1.144         In particular, the statement of compatibility states that the protection visa regime's integrity will be upheld if it allows protection visas, including SHEVs, to be cancelled where circumstances indicate the person no longer requires Australia's protection. However, it is unclear how preventing a person from travelling to any country, and not just to the country from which they have a well-founded fear of persecution, ensures that protection visas are only held by those to whom Australia owes protection obligations.

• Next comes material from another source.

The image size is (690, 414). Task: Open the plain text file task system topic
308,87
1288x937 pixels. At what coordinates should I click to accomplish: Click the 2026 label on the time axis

1.145         The regulation provides that SHEV holders are no longer eligible for the Bridging Visa B, which is a temporary visa that lets the holder leave and return to Australia while their application for a substantive visa is being processed. It allows a person who returns to Australia within the specified travel period to remain lawfully in Australia while their substantive visa application is being processed.

1.146         The SHEV regime allows a visa holder to travel in compassionate and compelling circumstances, as approved by the minister in writing, and to places other than the country in respect of which protection was sought.[32] However, it is unclear why it is necessary to require the minister's written approval before the SHEV holder is able to travel to any country, as merely seeking to travel would not appear to indicate in and of itself that a person is not in need of protection.

1.147         Further, it is noted that the regulation does not allow a SHEV holder, or former SHEV holder to ever apply for a Bridging Visa B. It is not clear how this blanket denial of the right to apply for this type of visa could, even if rationally connected to a legitimate objective, be regarded as proportionate to that objective.

1.148         The committee's assessment of denying SHEV holders access to a Bridging Visa B, against article 12 of the International Covenant on Civil and Political Rights (right to freedom of movement), raises questions as to whether the restrictions are justifiable.

1.149         As set out above, denying SHEV holders access to a Bridging Visa B engages and may limit the right to freedom of movement. The statement of compatibility does not sufficiently justify that limitation for the purposes of international human rights law. The committee therefore seeks the advice of the Minister for Immigration and Border Protection as to:

  • whether there is a rational connection between the limitation and the stated objective, in particular, how does denying access to travel to SHEV holders to any country further the objective of maintaining the integrity of the protection visa regime; and
  • whether the limitation is a reasonable and proportionate measure for the achievement of that objective, and in particular, why it is necessary to prohibit access entirely to Bridging Visa Bs for all SHEV, or former SHEV, holders.